======== START LECTURE #22
========
Most common for caches is an intermediate configuration called
set associative or n-way associative (e.g., 4-way
associative).
- n is typically 2, 4, or 8.
- If the cache has B blocks, we group them into B/n
sets each of size n. Memory block number K is
then stored in set K mod (B/n).
- Figure 7.15 has a bug. It indicates that the tag for memory
block 12 is 12 for all associativities. The figure below
corrects this.
- In the picture we are trying to store memory block 12 in each
of three caches.
- The light blue represents cache blocks in which the memory
block might have been stored.
- The dark blue is the cache block in which the memory block
is stored.
- The arrows show the blocks (i.e., tags) that must be
searched to look for memory block 12. Naturally the arrows
point to the blue blocks.
-
The picture shows 2-way set set associative. Do on the board
4-way set associative.
-
Determining the Set# and Tag.
- The Set# = (memory) block# mod #sets.
- The Tag = (memory) block# / #sets.
-
Ask in class.
- What is 8-way set associative in a cache with 8 blocks (i.e.,
the cache in the picture)?
- What is 1-way set associative?
-
Why is set associativity good? For example, why is 2-way set
associativity better than direct mapped?
-
Consider referencing two modest arrays (<< cache size) that
start at location 1MB and 2MB.
-
Both will contend for the same cache locations in a direct
mapped cache but will fit together in an n-way associative
cache with n>=2.
How do we find a memory block in an associative cache (with
block size 1 word)?
- Divide the memory block number by the number of sets to get
the index into the cache.
- Mod the memory block number by the number of sets to get the tag.
- Check all the tags in the set against the tag of the
memory block.
- If any tag matches, a hit has occurred and the
corresponding data entry contains the memory block.
- If no tag matches, a miss has occurred.
-
Why is set associativity bad?
Ans: It is a little slower due to the mux and AND gate.
-
Which block (in the set) should be replaced?
-
Random is sometimes used.
- But it is not used for paging!
- The number of blocks in a set is small, so the likely
difference in quality between the best and the worst is less.
- For caches, speed is crucial so have no time for
calculations, even for misses.
-
LRU is better, but not easy to do quickly.
-
If the cache is 2-way set associative, each set is of size
two and it is easy to find the lru block quickly.
How?
Ans: For each set keep a bit indicating which block in the set
was just referenced and the lru block is the other one.
-
If the cache is 4-way set associative, each set is of size
4. Consider these 4 blocks as two groups of 2. Use the
trick above to find the group most recently used and pick
the other group. Also use the trick within each group and
chose the block in the group not used last.
-
Sound great. We can do lru fast for any power of two using
a binary tree.
-
Wrong! The above is
not LRU it is just an approximation. Show this on the board.
-
Sizes
- How big is the cache? This means, what is the capacity or how
big is the blue?
Ans: 256 * 4 * 4B = 4KB.
- How many bits are in the cache?
- Answer
- The 32 address bits contain 8 bits of index and 2 bits
giving the byte offset.
- So the tag is 22 bits (more examples just below).

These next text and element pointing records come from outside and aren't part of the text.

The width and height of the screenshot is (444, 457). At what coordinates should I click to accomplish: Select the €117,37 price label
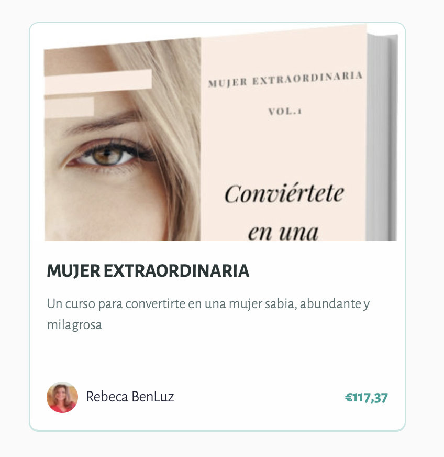367,398
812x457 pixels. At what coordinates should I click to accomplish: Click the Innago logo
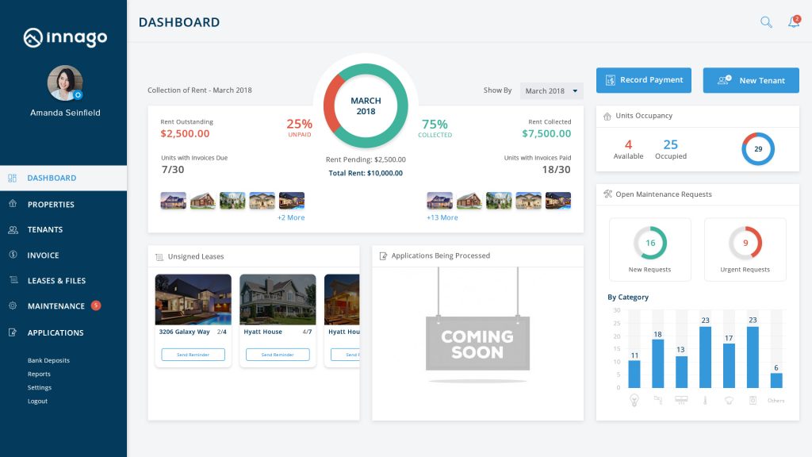coord(64,37)
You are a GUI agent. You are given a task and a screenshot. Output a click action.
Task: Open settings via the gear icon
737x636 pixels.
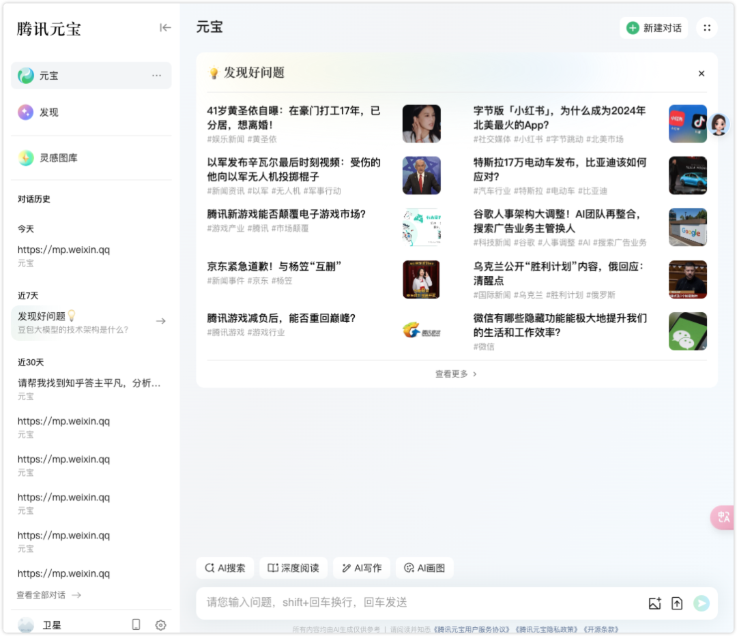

- Each block contains 1 valid bit, 22 tag bits and 32 data
bits, for a total of 55 bits.
- There are 1K blocks.
- So the total size is 55Kb (kilobits).
- What fraction of the bits are user data?
Ans: 4KB / 53Kb = 32Kb / 53Kb = 32/53.
Tag size and division of the address bits
We continue to assume a byte addressed machines with all references
to a 4-byte word (lw and sw).
The 2 LOBs are not used (they specify the byte within the word but
all our references are for a complete word). We show these two bits in
dark blue.
We continue to assume 32
bit addresses so there are 2**30 words in the address space.
Let's review various possible cache organizations and determine for
each how large is the tag and how the various address bits are used.
We will always use a 16KB cache. That is the size of the
data portion of the cache is 16KB = 4 kilowords =
2**12 words.
- Direct mapped, blocksize 1 (word).
- Since the blocksize is one word, there are 2**30 memory blocks
and all the address bits (except the uncolored 2 LOBs that specify
the byte
within the word) are used for the memory block number.
Specifically 30 bits are so used.
- The cache has 2**12 words, which is 2**12 blocks.
- So the low order 12 bits of the memory block number give the
index in the cache (the cache block number), shown in green.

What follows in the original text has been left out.